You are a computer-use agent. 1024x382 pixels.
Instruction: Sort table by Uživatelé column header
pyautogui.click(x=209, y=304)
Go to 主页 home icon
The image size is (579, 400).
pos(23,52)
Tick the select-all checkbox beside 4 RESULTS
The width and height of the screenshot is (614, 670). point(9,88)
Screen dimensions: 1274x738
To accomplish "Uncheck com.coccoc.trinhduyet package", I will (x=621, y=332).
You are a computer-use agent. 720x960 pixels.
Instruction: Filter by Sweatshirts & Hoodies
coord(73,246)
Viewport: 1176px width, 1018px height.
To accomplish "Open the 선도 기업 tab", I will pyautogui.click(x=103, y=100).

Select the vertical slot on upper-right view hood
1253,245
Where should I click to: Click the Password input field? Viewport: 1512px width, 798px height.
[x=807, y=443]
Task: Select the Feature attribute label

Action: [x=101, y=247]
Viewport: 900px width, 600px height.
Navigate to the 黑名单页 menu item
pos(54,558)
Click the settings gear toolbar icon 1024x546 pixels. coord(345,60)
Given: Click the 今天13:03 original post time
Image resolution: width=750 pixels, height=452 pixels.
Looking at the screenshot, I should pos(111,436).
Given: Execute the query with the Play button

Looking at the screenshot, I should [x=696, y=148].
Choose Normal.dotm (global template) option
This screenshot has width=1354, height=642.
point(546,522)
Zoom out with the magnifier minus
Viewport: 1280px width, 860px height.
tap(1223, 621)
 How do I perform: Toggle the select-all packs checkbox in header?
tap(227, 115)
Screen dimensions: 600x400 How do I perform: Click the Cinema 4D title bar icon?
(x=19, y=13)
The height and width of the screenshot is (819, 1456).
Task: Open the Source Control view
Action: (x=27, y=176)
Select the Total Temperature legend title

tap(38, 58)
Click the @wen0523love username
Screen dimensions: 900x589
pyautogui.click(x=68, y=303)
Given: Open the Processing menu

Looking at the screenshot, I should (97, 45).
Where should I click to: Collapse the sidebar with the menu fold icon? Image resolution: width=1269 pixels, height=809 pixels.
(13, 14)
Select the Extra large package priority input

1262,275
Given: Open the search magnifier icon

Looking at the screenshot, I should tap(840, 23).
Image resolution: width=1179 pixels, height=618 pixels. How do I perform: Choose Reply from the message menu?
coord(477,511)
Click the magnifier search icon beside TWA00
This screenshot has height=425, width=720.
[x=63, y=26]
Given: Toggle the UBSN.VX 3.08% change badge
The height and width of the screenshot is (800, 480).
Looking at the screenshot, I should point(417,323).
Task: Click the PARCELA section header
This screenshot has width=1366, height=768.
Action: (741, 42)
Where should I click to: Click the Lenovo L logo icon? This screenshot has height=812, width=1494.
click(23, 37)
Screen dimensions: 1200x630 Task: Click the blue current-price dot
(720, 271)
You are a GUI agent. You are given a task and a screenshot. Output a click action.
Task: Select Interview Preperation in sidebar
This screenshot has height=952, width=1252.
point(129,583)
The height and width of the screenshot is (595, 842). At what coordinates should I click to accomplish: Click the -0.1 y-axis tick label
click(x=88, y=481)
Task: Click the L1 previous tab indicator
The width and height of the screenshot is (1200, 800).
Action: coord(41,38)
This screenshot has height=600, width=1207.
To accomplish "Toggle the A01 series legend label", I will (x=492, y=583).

= = = =

=== Stated exercise ===
Convert the lines above into a Markdown table with the columns Row and Line, numbering each line in order and omitting blank lines.

=== Output for this task ===
| Row | Line |
|---|---|
| 1 | You are a computer-use agent. 1024x382 pixels. |
| 2 | Instruction: Sort table by Uživatelé column header |
| 3 | pyautogui.click(x=209, y=304) |
| 4 | Go to 主页 home icon |
| 5 | The image size is (579, 400). |
| 6 | pos(23,52) |
| 7 | Tick the select-all checkbox beside 4 RESULTS |
| 8 | The width and height of the screenshot is (614, 670). point(9,88) |
| 9 | Screen dimensions: 1274x738 |
| 10 | To accomplish "Uncheck com.coccoc.trinhduyet package", I will (x=621, y=332). |
| 11 | You are a computer-use agent. 720x960 pixels. |
| 12 | Instruction: Filter by Sweatshirts & Hoodies |
| 13 | coord(73,246) |
| 14 | Viewport: 1176px width, 1018px height. |
| 15 | To accomplish "Open the 선도 기업 tab", I will pyautogui.click(x=103, y=100). |
| 16 | Select the vertical slot on upper-right view hood |
| 17 | 1253,245 |
| 18 | Where should I click to: Click the Password input field? Viewport: 1512px width, 798px height. |
| 19 | [x=807, y=443] |
| 20 | Task: Select the Feature attribute label |
| 21 | Action: [x=101, y=247] |
| 22 | Viewport: 900px width, 600px height. |
| 23 | Navigate to the 黑名单页 menu item |
| 24 | pos(54,558) |
| 25 | Click the settings gear toolbar icon 1024x546 pixels. coord(345,60) |
| 26 | Given: Click the 今天13:03 original post time |
| 27 | Image resolution: width=750 pixels, height=452 pixels. |
| 28 | Looking at the screenshot, I should pos(111,436). |
| 29 | Given: Execute the query with the Play button |
| 30 | Looking at the screenshot, I should [x=696, y=148]. |
| 31 | Choose Normal.dotm (global template) option |
| 32 | This screenshot has width=1354, height=642. |
| 33 | point(546,522) |
| 34 | Zoom out with the magnifier minus |
| 35 | Viewport: 1280px width, 860px height. |
| 36 | tap(1223, 621) |
| 37 |  How do I perform: Toggle the select-all packs checkbox in header? |
| 38 | tap(227, 115) |
| 39 | Screen dimensions: 600x400 How do I perform: Click the Cinema 4D title bar icon? |
| 40 | (x=19, y=13) |
| 41 | The height and width of the screenshot is (819, 1456). |
| 42 | Task: Open the Source Control view |
| 43 | Action: (x=27, y=176) |
| 44 | Select the Total Temperature legend title |
| 45 | tap(38, 58) |
| 46 | Click the @wen0523love username |
| 47 | Screen dimensions: 900x589 |
| 48 | pyautogui.click(x=68, y=303) |
| 49 | Given: Open the Processing menu |
| 50 | Looking at the screenshot, I should (97, 45). |
| 51 | Where should I click to: Collapse the sidebar with the menu fold icon? Image resolution: width=1269 pixels, height=809 pixels. |
| 52 | (13, 14) |
| 53 | Select the Extra large package priority input |
| 54 | 1262,275 |
| 55 | Given: Open the search magnifier icon |
| 56 | Looking at the screenshot, I should tap(840, 23). |
| 57 | Image resolution: width=1179 pixels, height=618 pixels. How do I perform: Choose Reply from the message menu? |
| 58 | coord(477,511) |
| 59 | Click the magnifier search icon beside TWA00 |
| 60 | This screenshot has height=425, width=720. |
| 61 | [x=63, y=26] |
| 62 | Given: Toggle the UBSN.VX 3.08% change badge |
| 63 | The height and width of the screenshot is (800, 480). |
| 64 | Looking at the screenshot, I should point(417,323). |
| 65 | Task: Click the PARCELA section header |
| 66 | This screenshot has width=1366, height=768. |
| 67 | Action: (741, 42) |
| 68 | Where should I click to: Click the Lenovo L logo icon? This screenshot has height=812, width=1494. |
| 69 | click(23, 37) |
| 70 | Screen dimensions: 1200x630 Task: Click the blue current-price dot |
| 71 | (720, 271) |
| 72 | You are a GUI agent. You are given a task and a screenshot. Output a click action. |
| 73 | Task: Select Interview Preperation in sidebar |
| 74 | This screenshot has height=952, width=1252. |
| 75 | point(129,583) |
| 76 | The height and width of the screenshot is (595, 842). At what coordinates should I click to accomplish: Click the -0.1 y-axis tick label |
| 77 | click(x=88, y=481) |
| 78 | Task: Click the L1 previous tab indicator |
| 79 | The width and height of the screenshot is (1200, 800). |
| 80 | Action: coord(41,38) |
| 81 | This screenshot has height=600, width=1207. |
| 82 | To accomplish "Toggle the A01 series legend label", I will (x=492, y=583). |